The molecular weights determined by using colligative properties of substances which associate or dissociate will be abnormal and are called abnormal molecular weights. Ionic substances like NaCl, BaCl₂, AlCl₃, etc., ionize in solutions. Their colligative properties are high due to increase in number of particles when compared with solutions of non-electrolytes like glucose having equal molecular mass. When molecules of substance like acetic acid in benzene associate as dimers, trimers or polymers, the number of particles decreases and their colligative properties also decrease. The ratio of the observed colligative property and calculated colligative property is called Van’t Hoff factor i.

\[\text{i = }\frac{\text{observed colligative property}}{\text{calculated colligative property}}\]

\[\text{or, i = }\frac{\text{calculated molecular mass}}{\text{observed molecular mass}}\]

The value of Van’t Hoff factor i is greater than 1 for ionic substances while it has lower value than 1 for associated substances.

\[\frac{\text{calculated molecular mass}}{\text{observed molecular mass}} = \frac{\text{Normal number of solute particles}}{\text{Number of solute particles after dissociation or association}}\]

The molecular weight of sodium chloride determined by osmotic pressure method will be

lower than the theoretical value

The correct answer is option 3. lower than the theoretical value.

When a substance, like sodium chloride (NaCl), is dissolved in water, it undergoes dissociation into its constituent ions, Na⁺ and Cl⁻. This dissociation increases the number of particles in the solution compared to what would be expected based solely on the molecular weight of NaCl.
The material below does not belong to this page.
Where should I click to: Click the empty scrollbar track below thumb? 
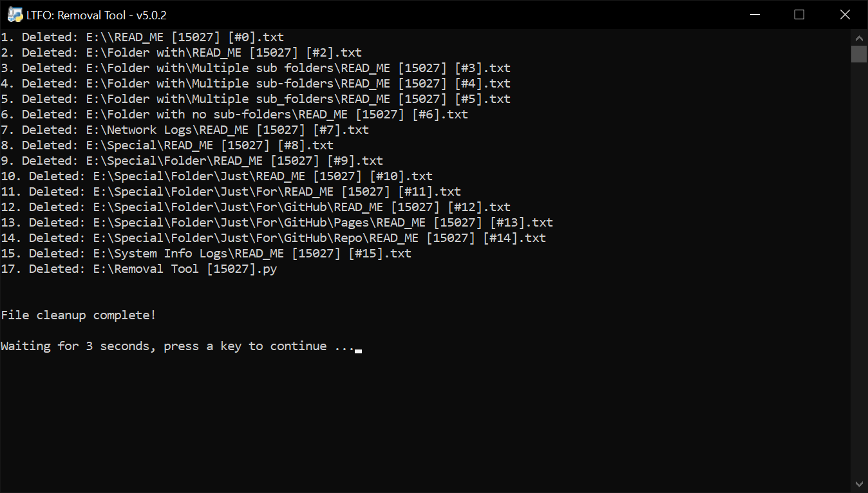(x=859, y=269)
Osmotic pressure is a colligative property, meaning it depends on the number of solute particles in a solution, not on the identity of the solute particles. According to van't Hoff's law, the osmotic pressure (\( \pi \)) of a solution is directly proportional to the concentration of solute particles:

\(\pi = i \cdot M \cdot R \cdot T \)

Where:

\( \pi \) is the osmotic pressure,

\( i \) is the van't Hoff factor (the number of particles into which a solute dissociates in solution),

\( M \) is the molarity of the solution,

\( R \) is the ideal gas constant,

\( T \) is the temperature in Kelvin.

For a substance like NaCl, which dissociates into two ions (Na⁺ and Cl⁻) in solution, the van't Hoff factor (\( i \)) is 2. This means that for a given concentration of NaCl, the effective number of solute particles is twice the concentration of the substance.

So, when calculating the molecular weight of NaCl using osmotic pressure, the observed molecular weight will be lower than the theoretical value. Specifically, it will be half of the theoretical value because the osmotic pressure is proportional to the number of particles in solution.

This is why the molecular weight of sodium chloride determined by osmotic pressure method is lower than the theoretical value.